Graduate Algebraic Geometry Seminar Fall 2021
When: 5:00-6:00 PM Thursdays
Who: All undergraduate and graduate students interested in algebraic geometry, commutative algebra, and related fields are welcome to attend.
Why: The purpose of this seminar is to learn algebraic geometry and commutative algebra by giving and listening to talks in a informal setting. Sometimes people present an interesting paper they find. Other times people give a prep talk for the Algebraic Geometry Seminar. Other times people give a series of talks on a topic they have been studying in-depth. Regardless the goal of GAGS is to provide a supportive and inclusive place for all to learn more about algebraic geometry and commutative algebra.

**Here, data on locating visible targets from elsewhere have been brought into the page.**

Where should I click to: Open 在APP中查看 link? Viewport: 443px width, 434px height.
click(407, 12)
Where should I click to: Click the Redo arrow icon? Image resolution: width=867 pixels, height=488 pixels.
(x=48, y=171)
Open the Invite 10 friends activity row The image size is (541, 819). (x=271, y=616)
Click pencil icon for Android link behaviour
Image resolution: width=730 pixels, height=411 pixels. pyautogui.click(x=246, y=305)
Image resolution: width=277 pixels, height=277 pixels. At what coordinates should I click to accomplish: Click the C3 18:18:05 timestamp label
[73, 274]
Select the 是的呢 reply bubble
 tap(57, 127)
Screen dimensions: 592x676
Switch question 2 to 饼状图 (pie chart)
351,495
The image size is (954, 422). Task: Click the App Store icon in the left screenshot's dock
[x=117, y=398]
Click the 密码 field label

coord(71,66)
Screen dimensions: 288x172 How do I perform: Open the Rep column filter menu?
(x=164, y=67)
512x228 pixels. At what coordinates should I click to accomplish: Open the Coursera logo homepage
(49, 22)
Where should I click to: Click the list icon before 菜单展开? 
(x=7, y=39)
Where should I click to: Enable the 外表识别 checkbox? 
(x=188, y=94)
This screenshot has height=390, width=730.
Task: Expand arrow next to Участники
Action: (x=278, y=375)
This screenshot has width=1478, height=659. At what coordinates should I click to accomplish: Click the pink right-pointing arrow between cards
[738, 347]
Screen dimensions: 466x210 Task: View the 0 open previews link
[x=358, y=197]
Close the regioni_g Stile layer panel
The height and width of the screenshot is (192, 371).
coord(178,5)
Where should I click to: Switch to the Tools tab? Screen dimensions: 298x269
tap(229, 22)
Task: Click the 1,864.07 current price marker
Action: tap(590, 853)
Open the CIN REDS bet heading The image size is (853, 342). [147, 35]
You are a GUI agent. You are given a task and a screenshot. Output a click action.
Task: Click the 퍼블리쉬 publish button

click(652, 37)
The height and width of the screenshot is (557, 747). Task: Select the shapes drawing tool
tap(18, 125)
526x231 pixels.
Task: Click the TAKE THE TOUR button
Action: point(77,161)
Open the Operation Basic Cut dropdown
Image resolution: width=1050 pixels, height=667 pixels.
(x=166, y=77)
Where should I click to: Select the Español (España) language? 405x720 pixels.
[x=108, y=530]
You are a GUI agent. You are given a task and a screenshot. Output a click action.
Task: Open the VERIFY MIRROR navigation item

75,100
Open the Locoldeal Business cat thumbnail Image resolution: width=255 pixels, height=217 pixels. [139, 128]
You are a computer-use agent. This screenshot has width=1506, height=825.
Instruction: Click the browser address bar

How: If you want to get emails regarding time, place, and talk topics (which are often assigned quite last minute) add yourself to the gags mailing list: email@example.com by sending an email to firstname.lastname@example.org. If you prefer (and are logged in under your wisc google account) the list registration page is here.
Give a talk!
We need volunteers to give talks this semester. If you're interested, please fill out this form. Beginning graduate students are particularly encouraged to give a talk, since it's a great way to get your feet wet with the material. If you would like some talk ideas, see the list on the main page.
Fall 2021 Topic Wish List
This was assembled using input from an interest form at the beginning of the semester. Choose one and you will have the rare guarantee of having one interested audience member. Feel free to add your own.
- Stacks for Kindergarteners
- Applications of Beilinson resolution of the diagonal, Fourier Mukai transforms in general
- Wth did June Huh do and what is combinatorial hodge theory?
- Computing things about Toric varieties
- Reductive groups and flag varieties
- Introduction to arithmetic geometry -- what are some big picture ideas of what "goes wrong" when not over an algebraically closed field?
- Geothendieck '66, "On the de Rham Cohomology of Algebraic Varieties"
- Going from line bundles and divisors to vector bundles and chern classes
- A History of the Weil Conjectures
- Mumford & Bayer, "What can be computed in Algebraic Geometry?"
- A pre talk for any other upcoming talk
Being an audience member
The goal of GAGS is to create a safe and comfortable space inclusive of all who wish to expand their knowledge of algebraic geometry and commutative algebra. In order to promote such an environment in addition to the standard expectations of respect/kindness all participants are asked to following the following guidelines:
- Do Not Speak For/Over the Speaker
- Ask Questions Appropriately
|Date||Speaker||Title (click to see abstract)|
|September 30||Yifan Wei||On Chow groups and K groups|
|October 7||Owen Goff||Roguish Noncommutativity and the Onsager Algebra|
|October 14||Peter Wei||TBD|
|October 21||Asvin G||Introduction to Arithmetic Schemes|
|October 28||Caitlyn Booms||TBD|
|November 4||John Cobb||Koszul Cohomology|
|November 11||Colin Crowley||Introduction to Geometric Invariant Theory|
|November 18||Connor Simpson||Combinatorial Hodge Theory|
|December 2||Alex Mine||Galois Descent|
|December 9||Yu Luo||Stacks for Kindergarteners|
|Title: On Chow groups and K groups|
We define Chow groups and K groups for non-singular varieties, illustrate some basic properties, and explain how intersection theory is done using K groups (on a smooth surface). Then we proceed to compute the K group of a non-singular curve. On higher dimensions there might be some issues, if time permits we will show how these issues can be mitigated, and why Grothendieck-Riemann-Roch is one of the greatest theorems in algebraic geometry (in my humble opinion).
|Title: Roguish Noncommutativity and the Onsager Algebra|
While throughout algebraic geometry and many other fields we like commutative rings, we often wonder what happens if our ring is not commutative. Say, for instance, you have A^2, but instead of xy=yx you have a relation xy = qyx for some constant q. In this talk I will discuss the consequences of this relation and how it relates to an object of combinatorial nature called the q-Onsager algebra.
|Title: Introduction to Arithmetic Schemes|
|Title: Koszul Cohomology|
Or something else, I'm not sure yet.
|Title: Introduction to Geometric Invariant Theory|
|Title: Combinatorial Hodge Theory|
|Title: Galois Descent|
|Title: Stacks for Kindergarteners|
Abstract: Brief introduction to stacks.